I'm out of guesses... Is there any way I can get it to behave exactly as I want?

[Updated on: Fri, 16 December 2022 17:42]

Report message to a moderator

Re: Parser rule for floating points with scientific notation [message #1856602 is a reply to message #1856600] Fri, 16 December 2022 19:18 Go to previous messageGo to next message
Christian Dietrich is currently offline Christian DietrichFriend
Messages: 14434
Registered: July 2009
Senior Member
maybe you can check what others have done e.g. https://github.com/eclipse/n4js/blob/master/plugins/org.eclipse.n4js/src/org/eclipse/n4js/TypeExpressions.xtext

Need professional support for Xtext, Xpand, EMF?
Go to: https://www.itemis.com/en/it-services/methods-and-tools/xtext
Twitter : @chrdietrich
Blog : https://www.dietrich-it.de
Re: Parser rule for floating points with scientific notation [message #1856603 is a reply to message #1856602] Fri, 16 December 2022 20:20 Go to previous messageGo to next message
Ed Willink is currently offline Ed WillinkFriend
Messages: 7564
Registered: July 2009
Senior Member
Hi

What you report should be no problem since '..' is a distinct token and so should be resolved by the lexer. If you really care about gratuitous spaces, you may need to play games with hiding.

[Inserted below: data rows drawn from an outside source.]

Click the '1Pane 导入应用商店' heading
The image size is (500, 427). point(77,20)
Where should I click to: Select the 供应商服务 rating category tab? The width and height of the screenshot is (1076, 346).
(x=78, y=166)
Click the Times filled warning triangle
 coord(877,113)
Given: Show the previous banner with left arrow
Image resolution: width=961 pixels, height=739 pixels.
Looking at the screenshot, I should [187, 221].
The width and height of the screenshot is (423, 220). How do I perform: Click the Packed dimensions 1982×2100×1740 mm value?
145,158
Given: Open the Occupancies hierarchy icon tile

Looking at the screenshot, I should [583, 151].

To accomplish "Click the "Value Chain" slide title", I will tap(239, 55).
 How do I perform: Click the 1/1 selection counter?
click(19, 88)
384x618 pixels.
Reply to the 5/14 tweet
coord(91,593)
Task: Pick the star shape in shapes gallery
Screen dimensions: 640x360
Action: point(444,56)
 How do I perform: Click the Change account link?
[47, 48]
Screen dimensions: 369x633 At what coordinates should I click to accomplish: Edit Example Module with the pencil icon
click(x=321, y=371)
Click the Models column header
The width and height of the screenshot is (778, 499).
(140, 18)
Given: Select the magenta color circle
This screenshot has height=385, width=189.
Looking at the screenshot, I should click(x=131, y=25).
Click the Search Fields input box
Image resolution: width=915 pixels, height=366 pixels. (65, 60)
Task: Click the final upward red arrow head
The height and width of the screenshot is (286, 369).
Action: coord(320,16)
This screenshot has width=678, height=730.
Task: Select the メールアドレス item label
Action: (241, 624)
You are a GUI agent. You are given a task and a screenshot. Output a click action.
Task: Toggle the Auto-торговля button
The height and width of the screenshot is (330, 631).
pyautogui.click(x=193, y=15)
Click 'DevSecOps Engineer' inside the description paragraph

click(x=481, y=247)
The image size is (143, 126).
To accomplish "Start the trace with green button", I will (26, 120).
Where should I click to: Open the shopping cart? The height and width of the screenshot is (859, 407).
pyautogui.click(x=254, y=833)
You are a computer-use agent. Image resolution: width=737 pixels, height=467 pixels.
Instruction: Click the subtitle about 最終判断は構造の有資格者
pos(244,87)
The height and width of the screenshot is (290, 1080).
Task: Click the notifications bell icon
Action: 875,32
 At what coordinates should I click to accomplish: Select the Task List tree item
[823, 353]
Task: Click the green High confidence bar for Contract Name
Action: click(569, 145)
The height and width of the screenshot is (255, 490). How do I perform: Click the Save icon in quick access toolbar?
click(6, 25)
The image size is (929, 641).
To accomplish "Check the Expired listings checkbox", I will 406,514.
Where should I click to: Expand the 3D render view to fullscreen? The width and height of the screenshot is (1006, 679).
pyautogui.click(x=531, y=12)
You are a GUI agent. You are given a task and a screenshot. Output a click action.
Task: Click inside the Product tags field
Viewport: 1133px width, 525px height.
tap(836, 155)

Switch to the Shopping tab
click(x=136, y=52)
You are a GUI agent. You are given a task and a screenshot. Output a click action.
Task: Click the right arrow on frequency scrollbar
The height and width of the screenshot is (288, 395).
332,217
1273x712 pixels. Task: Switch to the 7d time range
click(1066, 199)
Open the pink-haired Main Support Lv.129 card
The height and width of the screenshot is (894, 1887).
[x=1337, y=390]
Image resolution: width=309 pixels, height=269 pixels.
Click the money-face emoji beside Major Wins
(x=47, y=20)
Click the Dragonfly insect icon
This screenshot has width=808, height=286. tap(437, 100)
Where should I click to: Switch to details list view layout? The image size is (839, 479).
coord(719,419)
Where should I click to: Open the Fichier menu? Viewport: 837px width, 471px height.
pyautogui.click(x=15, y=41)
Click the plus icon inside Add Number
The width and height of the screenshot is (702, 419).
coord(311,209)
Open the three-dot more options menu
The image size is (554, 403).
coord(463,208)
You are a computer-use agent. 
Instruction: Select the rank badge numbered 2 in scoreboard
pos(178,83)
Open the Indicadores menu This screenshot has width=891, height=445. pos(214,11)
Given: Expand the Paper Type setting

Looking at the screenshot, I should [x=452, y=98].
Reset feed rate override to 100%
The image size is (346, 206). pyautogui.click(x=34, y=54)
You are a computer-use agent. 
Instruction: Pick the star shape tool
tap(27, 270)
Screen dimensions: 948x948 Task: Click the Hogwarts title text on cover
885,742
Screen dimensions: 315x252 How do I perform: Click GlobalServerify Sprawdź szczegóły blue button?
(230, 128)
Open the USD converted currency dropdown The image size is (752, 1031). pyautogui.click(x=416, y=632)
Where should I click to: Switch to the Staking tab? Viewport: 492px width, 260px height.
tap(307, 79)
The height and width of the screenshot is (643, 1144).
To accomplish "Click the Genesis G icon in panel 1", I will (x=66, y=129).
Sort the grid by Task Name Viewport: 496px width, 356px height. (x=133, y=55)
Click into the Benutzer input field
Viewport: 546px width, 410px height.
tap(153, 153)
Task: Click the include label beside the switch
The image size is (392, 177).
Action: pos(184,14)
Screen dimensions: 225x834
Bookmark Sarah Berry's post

But more likely you have the same problem as OCL where "." is also a binary navigation operator. This is a hard to handle syntactic ambiguity, but is relatively easy to handle lexically. The OCL parser therefore inserts a RetokenizingTokenSource between the standard Xtext lexer and parser to resolve the ambiguity lexically and so make the grammar easy.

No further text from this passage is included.